Essays and short stories have been my reading domain of late. The essay has also been where I've been focusing my own writing energies.
While the essay is not uncommon, and many writers utilize the essay as a writing platform, an entire book of essays in the wrong hands can often go flat.
Several weeks ago, I happened upon Eula Biss reading her essay, "Time and Distance Overcome" on
C-SPAN's BookTV. She was in the midst of the essay, which uses telephone poles to convey several themes about America, including the inherent racism represented by our history.
The telephone pole allowed wires to be strung, linking communities and eventually the entire country. We now view this and Alexander Graham Bell's invention of the telephone as wondrous things. Biss points out in her essay that Americans at that time opposed telephone poles vociferously.
She writes about the
New York Times in 1889 reporting a "War on Telephone Poles." Biss tells us that as soon as the telephone company erected a new pole, home owners and business owners would saw it down, even resorting to defending their properties from telephone poles with rifles.
According to Biss, newspaper editorials at the time considered telephone poles as contributors to urban blight.

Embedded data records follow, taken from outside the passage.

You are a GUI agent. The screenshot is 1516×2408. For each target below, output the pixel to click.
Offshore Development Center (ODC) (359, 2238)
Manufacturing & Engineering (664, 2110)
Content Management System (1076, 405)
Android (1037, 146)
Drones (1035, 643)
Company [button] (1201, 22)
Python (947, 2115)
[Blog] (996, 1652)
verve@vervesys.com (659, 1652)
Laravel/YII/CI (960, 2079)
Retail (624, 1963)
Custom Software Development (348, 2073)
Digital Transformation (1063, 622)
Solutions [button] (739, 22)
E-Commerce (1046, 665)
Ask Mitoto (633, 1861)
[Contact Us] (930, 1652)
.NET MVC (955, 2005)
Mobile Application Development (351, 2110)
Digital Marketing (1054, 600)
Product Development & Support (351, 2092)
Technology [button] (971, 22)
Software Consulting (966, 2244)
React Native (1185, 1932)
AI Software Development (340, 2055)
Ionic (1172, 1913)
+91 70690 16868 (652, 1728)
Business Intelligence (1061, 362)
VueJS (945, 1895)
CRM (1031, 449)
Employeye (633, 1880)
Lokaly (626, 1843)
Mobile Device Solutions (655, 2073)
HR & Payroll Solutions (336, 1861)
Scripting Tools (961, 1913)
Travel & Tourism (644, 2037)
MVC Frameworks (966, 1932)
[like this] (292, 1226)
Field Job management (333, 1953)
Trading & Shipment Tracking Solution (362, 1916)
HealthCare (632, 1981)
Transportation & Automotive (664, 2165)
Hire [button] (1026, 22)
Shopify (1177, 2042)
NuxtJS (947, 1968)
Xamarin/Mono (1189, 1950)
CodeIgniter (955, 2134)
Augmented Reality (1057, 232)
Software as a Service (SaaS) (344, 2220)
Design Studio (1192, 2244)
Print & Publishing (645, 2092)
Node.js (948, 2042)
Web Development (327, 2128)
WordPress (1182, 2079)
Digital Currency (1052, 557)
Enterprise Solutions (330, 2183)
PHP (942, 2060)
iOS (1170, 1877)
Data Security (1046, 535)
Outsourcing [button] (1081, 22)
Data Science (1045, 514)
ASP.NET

Despite America's initial disdain for telephone poles, Biss writes that "it would only take four years after Bell's first public demonstration of the telephone for every town of more than ten thousand to be wired, although many towns were only wired to themselves. By the turn of the century, there were more telephone poles than bathtubs in America."
Thomas Edison is quoted as saying that "telephone poles annihilated time and space and brought the human family in closer touch."
Telephone poles also made convenient stations upon which to lynch blacks, something I never learned in history class, and wouldn't have known, if this essay by Biss, contained in her collection of essays,
Notes from No Man's Land: American Essays (Graywolf Press, 2009).
Biss doesn't blame telephone poles. They were merely an instrument, a practical one at that given that they were tall and straight, had a cross bar, and they stood in public places, making them great for humiliation and degradation, key elements of lynchings.
Writing about telephone poles and lynchings might seem perverse, and evoke discomfort from readers, Biss conveys something about America in this essay, about racism from our nation's past that is not common knowledge, even though telephone poles are ubiquitous.
Her essays are like that. She looks at things, like race in America, and the prevalence of fear in our country, through a lens somewhat altered from the norm.
We also learn from Biss that her father told her that her grandfather was a telephone lineman and "broke his back when a telephone pole smashed him against the road."
The 13 essays in the book are placed in sections, three of which are geographic divisions where each essay is rooted--New York, California, and the Midwest.
In "Black News," Biss breaks down illusions outsiders have about San Diego, with its beaches and white sand, just like advertisements she had seen, promoting the city.
Biss writes that "most of the people on Pacific Beach were young and white and tanned and muscular." Biss assessed from the beaches that San Diego was "almost entirely white." She would learn later that this wasn't the case.
She didn't live near the beach--she couldn't afford to. She lived in a section of San Diego that was predominantly African-American, where there were "four liquor stores within two blocks two blocks of my apartment." She points out that the nearest bus stop was 10 blocks away.
Biss landed a part-time job as a reporter and photographer for the
Voice and Viewpoint, the African-American community paper in the city.
She learned from this that news is different, depending on who hold s editorial control. The beat she covered yielded news that wouldn't be found in the cities white-owned and white-controlled newspaper, the
San Diego Union-Tribune. For instance, the
Voice and Viewpoint didn't carry a beach report. The
Union-Tribune didn't report on Child and Protective Service's (CPS) systematic assault on black families.The CPS beat was one that Biss was assigned to. Biss learned that not all news was the same, and who reported on it really mattered, and who read the paper mattered more.
What holds these 13 disparate essays together is Biss's obvious chops as a writer. Not one of the essays is a "clunker." Her skill allows her to tie together lynchings on telephone poles, governmental malfeasance towards African-American families in San Diego, and in her essay, "Is This Kansas," the intellectual and ideological poverty of college students, and college administrators in the Midwest.
While all of the essays have a thematic center, which is race in America, a subject fraught with peril for any writer, Biss never comes across as heavy-handed, or haranguing readers, and the essays aren't about ideological axe-grinding.
Throughout
Notes from No Man's Land, Biss regularly showed her adeptness and skill as a writer, tackling tough subjects in each essay, but always with a twist or turn that took you somewhere different than you originally thought you were going. In the process, you admired the journey, and how Biss made you think about her points.
This is Biss's first full-length work, made possible when she won
Graywolf's Nonfiction Prize for 2008.
I'm sure this will be the first of many books from Biss, as this first book of essays is a winner.